Hi Jeff,
Hi All,

On 08/07/12 18:51, Jeff Squyres wrote:
So I'm not 100% clear on what you mean here: when you set the OFED params to
allow registration of more memory than you have physically,
does the problem go away?

We are talking about machines with 24GB RAM (S) and 96GB RAM (L).
The default values for Mellanox/OFED parameter are 20/3 => 32GB registerable memory (RM) on both S and L. This is more than memory of S, but less than 2x memory of S, and less than memory of L.

If the OFED parameter are pimped to at least RM=64GB (20/3 => 21/3, 22/3, 24/3) there are no errors, I've just tested it with 8GB respectively 15.5 GB of data (starting usually 1x ppn).

If the OFED parameter are _not_ changed (=32GB RM) there is _no_ warning on S nodes; on L nodes this warns the user:
--------------------------------------------------------------------------
WARNING: It appears that your OpenFabrics subsystem is configured to only
.......
  Registerable memory:     32768 MiB
  Total memory:            98293 MiB
--------------------------------------------------------------------------
.. hardly surprising - the warning came if and only if (RM < memory).


If the OFED parameter are _not_ changed (=32GB RM) and I'm trying to send at least 8GB _in one chunk_ then the 'queue pair' error came out (see S_log.txt and my last mail).
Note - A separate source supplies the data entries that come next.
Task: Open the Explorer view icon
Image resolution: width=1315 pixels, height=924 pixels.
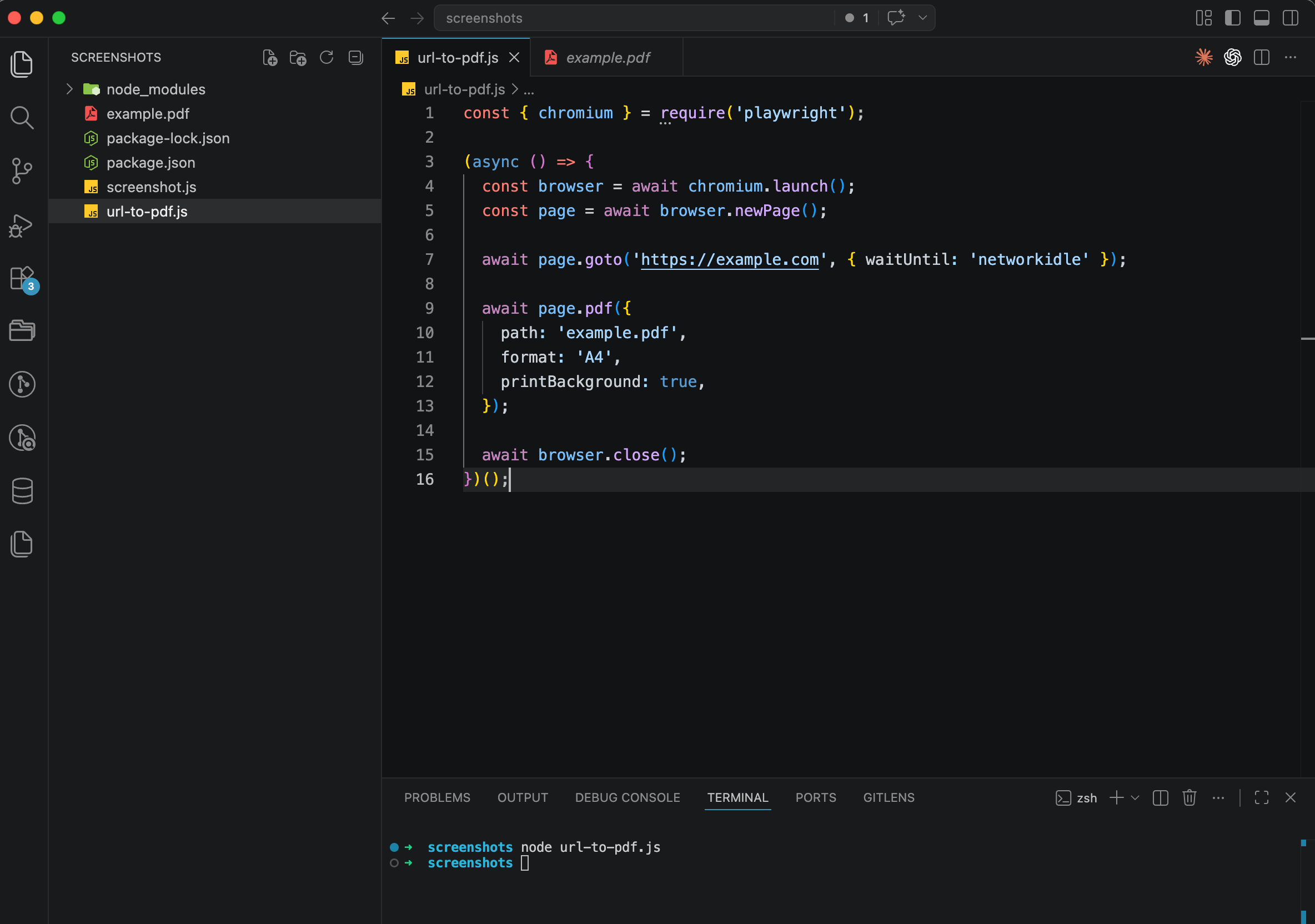Action: pos(22,64)
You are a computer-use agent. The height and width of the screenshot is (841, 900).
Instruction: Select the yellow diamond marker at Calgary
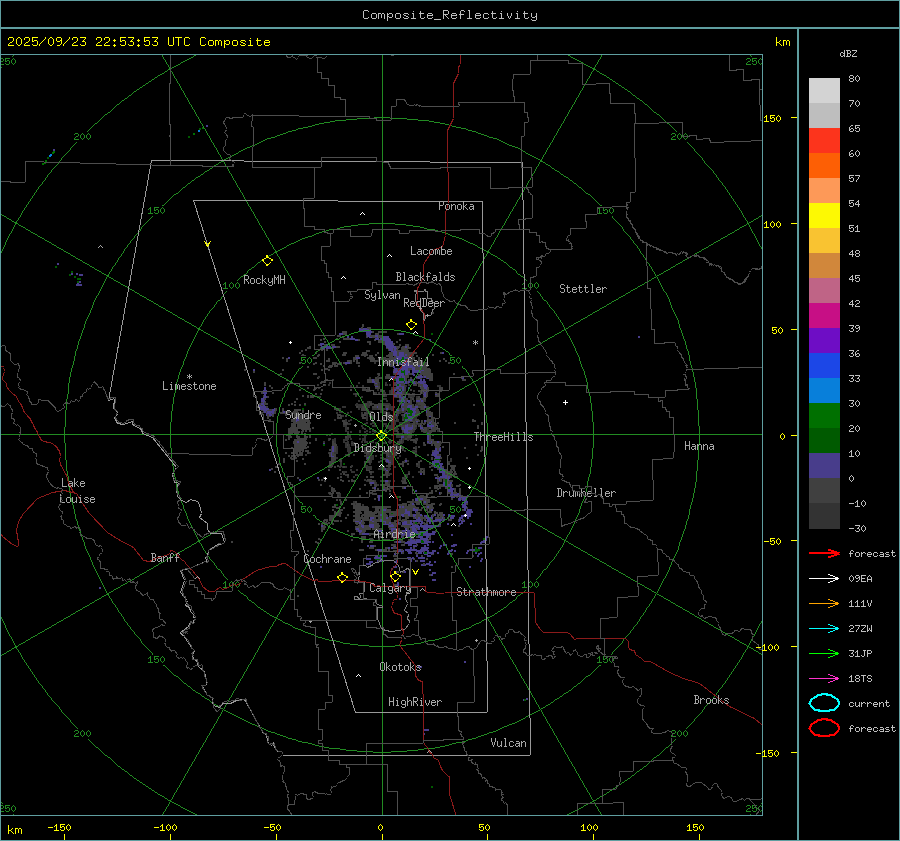(x=396, y=576)
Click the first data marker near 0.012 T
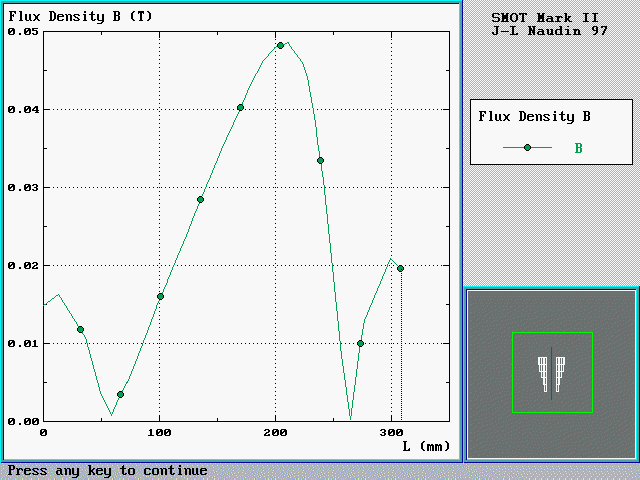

More exactly at least one process seem to die in MPI_Finalize (all output of the program is correct). The same error came out also on L nodes, surrounded by the above warning (L_log.txt).





From your log messages, the warning messages were from machines with
nearly 100GB RAM but only 32GB register-able.  But only one of those was
the same as one that showed QP creation failures.
>> So I'm not clear which was which.

Regardless: can you pump the MTT params up to allow registering all
of physical memory on those machines, and see if you get any failures?

as you can see on a node with 24GB memory and 32GB RM there can be a failure without any warning from Open MPI side :-(



To be clear: we're trying to determine if we should spend more effort
on making OMPI work properly in low-registered-memory-availabile
scenarios, or whether we should just emphasize
"go reset your MTT parameters to allow registering all of physical memory."

After making the experience with failures when only 1.5x of phys.mem. is allowed for registering I would follow Mellanox in "go reset your MTT to allow _twice_ the phys.memory".

So,
- if the OFED parameter are pimped everything is OK
- there is a [rare] combination when your great workaround did not catch.
- allowing 2x memory for being registered could be a good idea.

Does this make sense?

Best,
Paul Kapinos

P.S. The used example program is of course an synthetical thing but it is strongly sympathized with the Serpent software. (however serpent usually use chunks whereby the actual error arise if all the 8GB are send in one piece).

P.S.2 When all works, with increasing chunk size to HUGE values, the performance seem to became worse - sending all 15.5 GB in one piece is more than twice slower than sending with 200 mb pieces. See chunked_send.txt
(the first parameter is #doubles of data, the 2nd is #doubles in a chunk).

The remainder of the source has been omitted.